Analyse the effect of climate extremes on agricultural yields using Random Forests.
This collection of scripts and functions was developed to analyse the effects of climate variations and climate extremes during the growing season on global agricultural yields of maize, rice, wheat and soy, using a Random Forests analysis. This notebook provides an example of the calculation based on one crop (maize).
The preparation of the growing season climate indices is described in: https://github.com/elisabethvogel/gs_clim_data
The following climate datasets are processed:
- CRU TS 3.23 dataset
- HadEX2 dataset
- CRU TS 3.23
- URL: https://crudata.uea.ac.uk/cru/data/hrg/cru_ts_3.23/
- Paper: Harris, I., Jones, P.D., Osborn, T.J. and Lister, D.H. (2014), Updated high-resolution grids of monthly climatic observations – the CRU TS3.10 Dataset. Int. J. Climatol., 34: 623–642. doi: 10.1002/joc.3711
- HadEX2
- URL: https://www.climdex.org/datasets.html
- Paper: Donat, M. G., L. V. Alexander, H. Yang, I. Durre, R. Vose, R. J. H. Dunn, K. M. Willett, E. Aguilar, M. Brunet, J. Caesar, B. Hewitson, C. Jack, A. M. G. Klein Tank, A. C. Kruger, J. Marengo, T. C. Peterson, M. Renom, C. Oria Rojas, M. Rusticucci, J. Salinger, A. S. Elrayah, S. S. Sekele, A. K. Srivastava, B. Trewin, C. Villarroel, L. A. Vincent, P. Zhai, X. Zhang and S. Kitching. 2013a. Updated analyses of temperature and precipitation extreme indices since the beginning of the twentieth century: The HadEX2 dataset, J. Geophys. Res. Atmos., 118, 2098–2118, http://dx.doi.org/10.1002/jgrd.50150.
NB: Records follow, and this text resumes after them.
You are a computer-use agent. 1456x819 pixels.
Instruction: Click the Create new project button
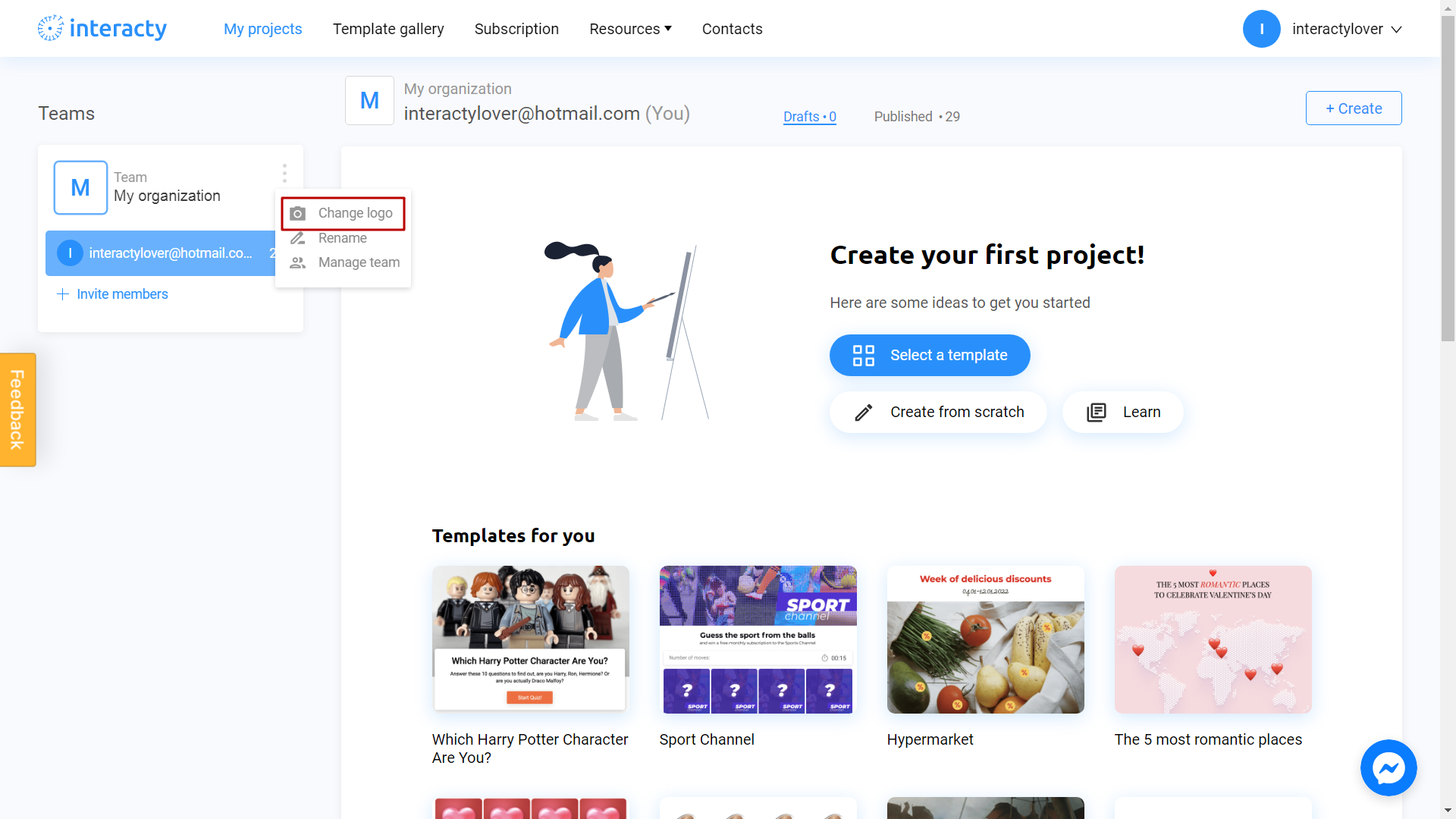click(1354, 108)
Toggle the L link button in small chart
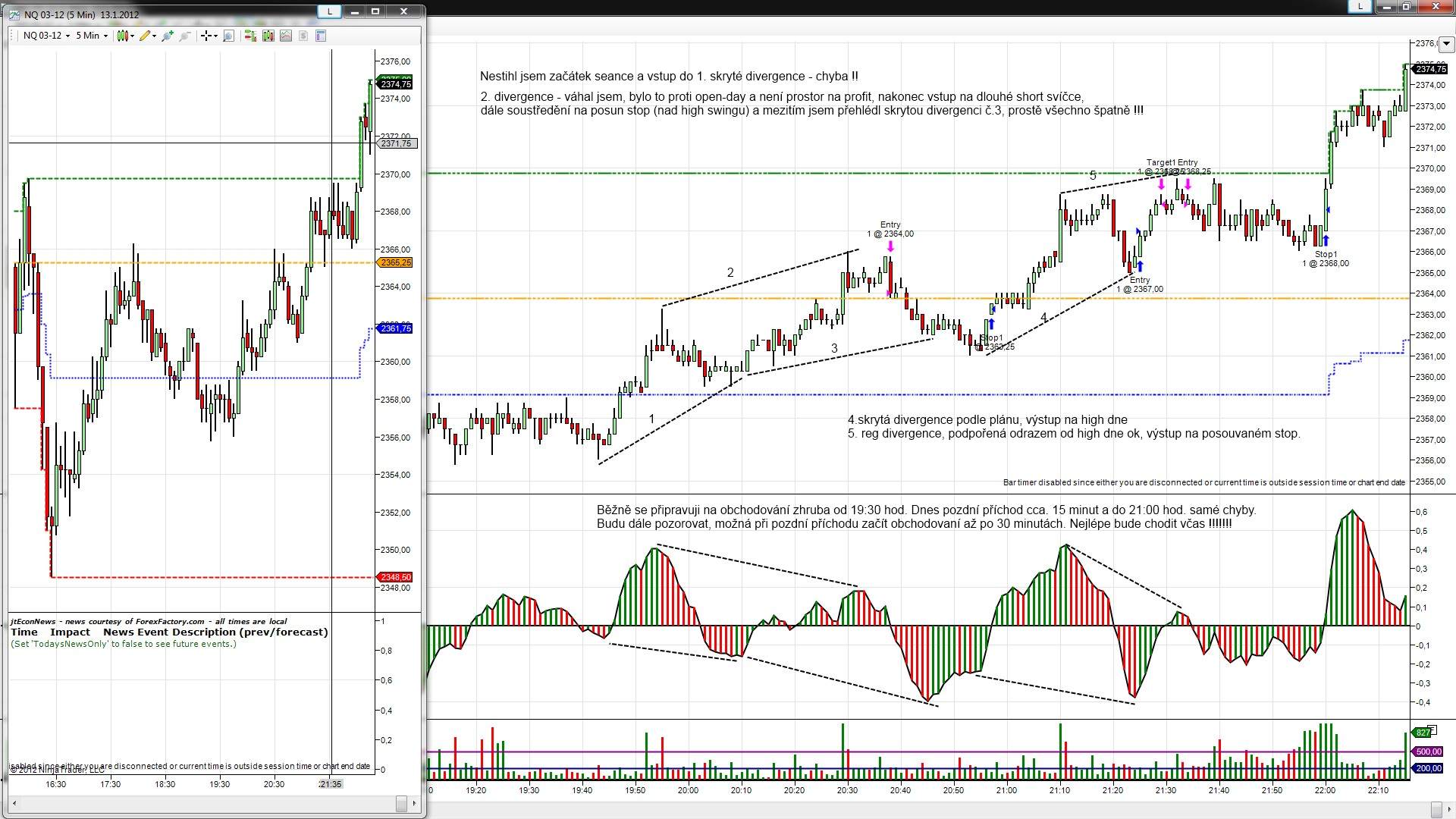This screenshot has width=1456, height=819. pyautogui.click(x=329, y=11)
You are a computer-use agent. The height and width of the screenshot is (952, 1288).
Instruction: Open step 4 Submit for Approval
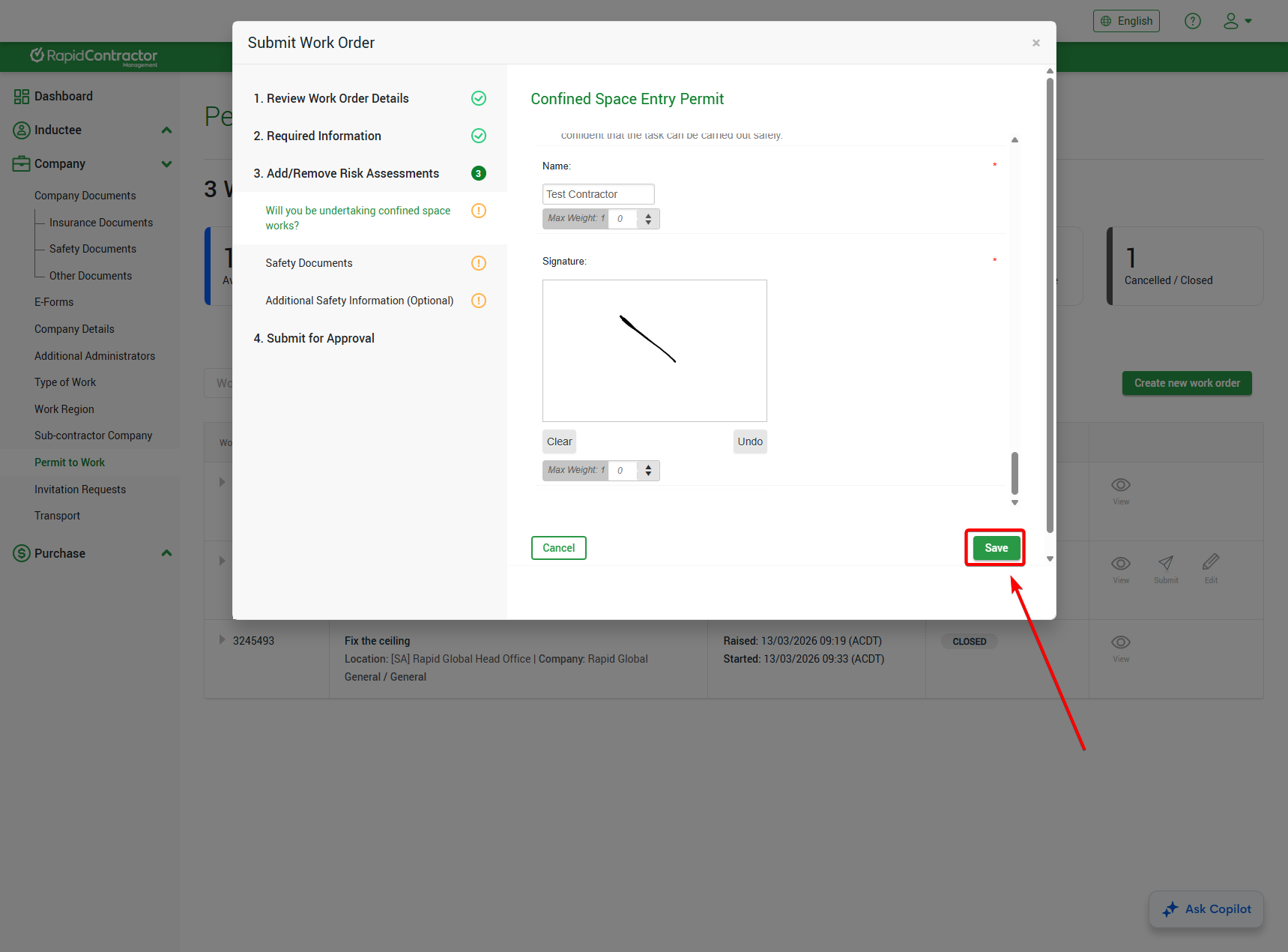(x=320, y=339)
The agricultural yield, production and area harvested data was obtained from public databases by Ray et al. and is described in:
- Ray, D. K., Ramankutty, N., Mueller, N. D., West, P. C., and Foley, J. A. 2012. Recent patterns of crop yield growth and stagnation. Nat. Commun., 3, 1293
The climate and yield data were detrended using a non-linear, non-parametric detrending method based on Singular Spectrum Analysis (SSA).
# 1) Detrending climate and yield data
source("code/data_preparation/01_detrend_climate_and_yield_data.R")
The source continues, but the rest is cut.